Moon Phase: Gibbous Waxing Wine Moon (6 days from Full)
Moon Sign: Void of Course between Capricorn & Aquarius
Weather: Clear, slightly cool, some high clouds and a few 'cotton-ball' clouds, light breeze
Last night I had a dream that I was at Lilydale. As I was there, one of my paternal aunts, the one who is a witch, walked up to me. She placed a hand on either of my shoulders and looked me intently in the face. In the dream, she was a few years younger then myself. As we were there, her wife was dying. My aunt said to me: "You're now the High Priestess. But you can't do it yet until you've been given the sacraments."
She said, "This is for your initiation." Then a garland of pumpkin orange hibiscus flowers (with midnight blue stamens) nearly as long as I was tall were wrapped about my waist, some how becoming only long enough to do so. We moved, somehow, to a park setting that I had seen in quite a few of my other dreams before. A garland of vivid, almost technicolor red hibiscus flowers (with pure white stamens) and red poppies was set on my head. As she did so, she said, "This is for your handfasting. Even though he's not here, it doesn't matter.
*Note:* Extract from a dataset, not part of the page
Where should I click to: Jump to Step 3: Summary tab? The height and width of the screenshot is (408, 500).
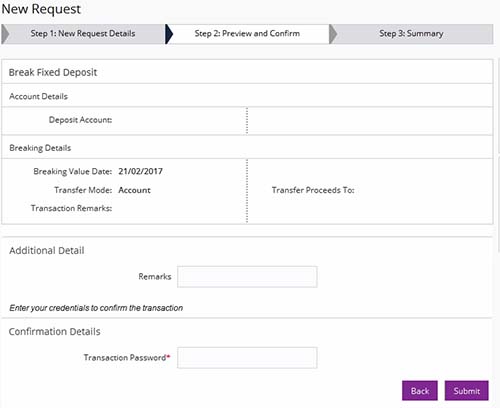411,34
It's after the fact anyways."
As she took a sky blue ribbon and cut it, we moved to the field behind the steel barn on my Grandfather's farm. Standing there among the Queen Anne's Lace, chickweed, and burdock, she put the four to six inch length of ribbon in my hand. Then, we were on the front porch of their house as it was before they remodled (over 15 years ago). She said to me, "You know the rituals and rites. You probably won't need this." She then handed me an inch thick booklet of papers that were printed off from her computer.
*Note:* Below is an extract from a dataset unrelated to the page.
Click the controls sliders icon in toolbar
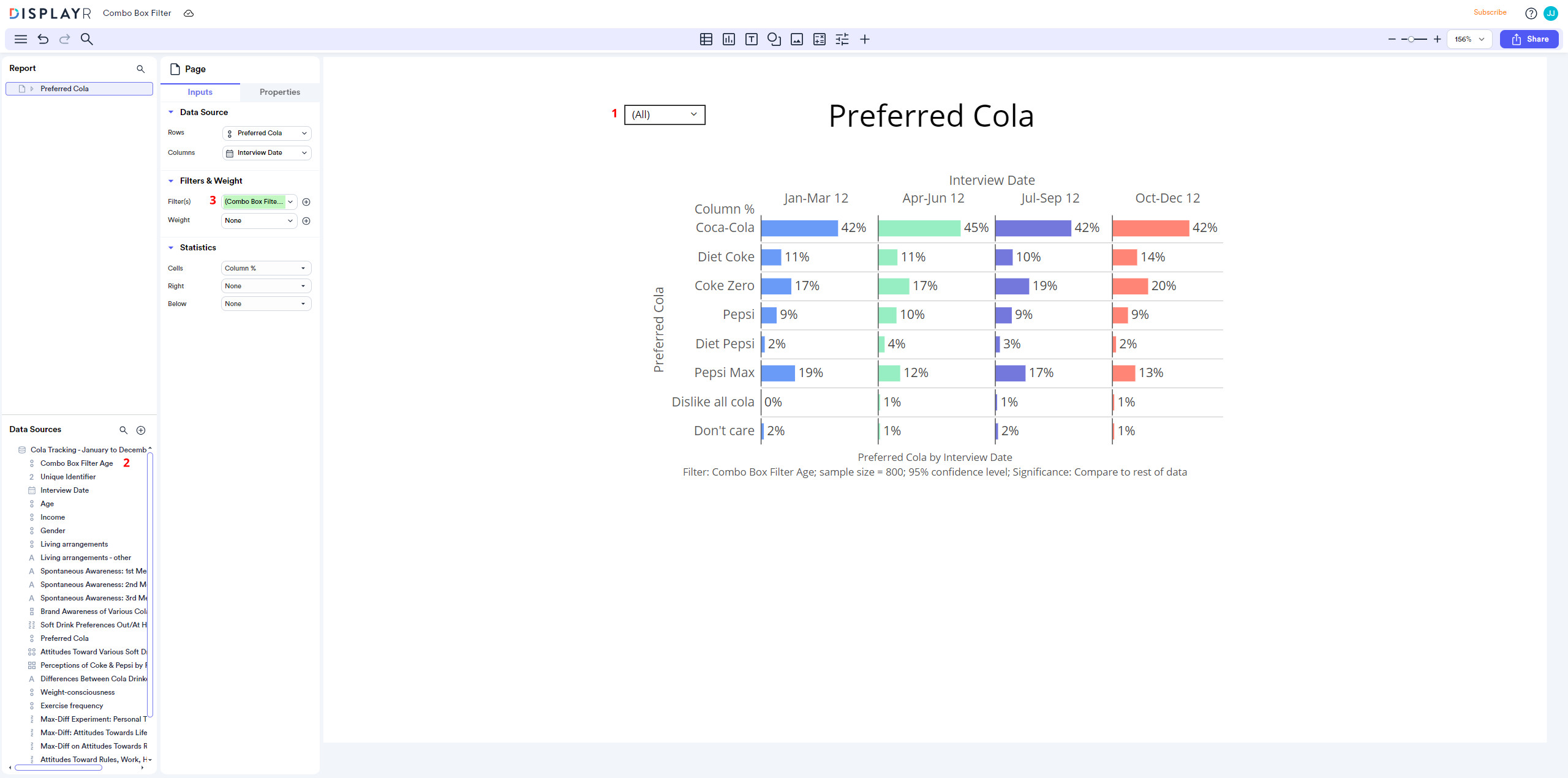 (842, 39)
My dead Aunt, her wife, was in the midst of saying something to me as a couple approached me to be handfasted. Her face and form seemed to blur, like looking at something at the bottom of a clear pool of water and a series of waves rippled across it. Only one thing came clearly to me as I woke from this dream: "You're the High Priestess."
To say the least, I was perplexed by this dream. When I have dreams like this and wake with part of the dream still before my eyes, I know that something is wrong with some one I know. Somehow, I knew that something was wrong with my friend Rose. I had assumed that it was a simple matter of illness and I'd hear later. Then, a few hours ago, I get a phone call telling me that she died in her sleep last night.
It didn't surprise me. I find myself feeling confused and yet understanding the vision I had almost two years ago of her surrounded by children in a few years from now. It is when she'll be reincarnated. I don't know why I was shown that, but everytime I think of the vision, I can see it. She is sitting crosslegged on a white blanket in a brilliantly lit room. All around here are various small children and she is happy. And she is dressed in white with a blue stripe running along the hem of the shirt.
Am I in shock right now? Or did I expect for this to happen? I don't know. I only know that the coven she ran with our mutual friend David is even more stricken. First, in May, with the fire, came a terrible emotional blow. Then with the diagosis of her illness back almost two months ago, I can't be sure if it was one or two months ago now she was diagnosed, came another. Now, the third thing has come, her death. I feel horrible for her widowed husband. The man woke in the morning to find the love of his life lying dead beside him. I'm fairly sure that he tried to breathe life back into her cold lips and it is my sincere prayer that he does not curse himself for not waking earlier.
He is living one of my nightmares. Gods, please be kind and give him all of the aid he needs in this hour. He has lost everything.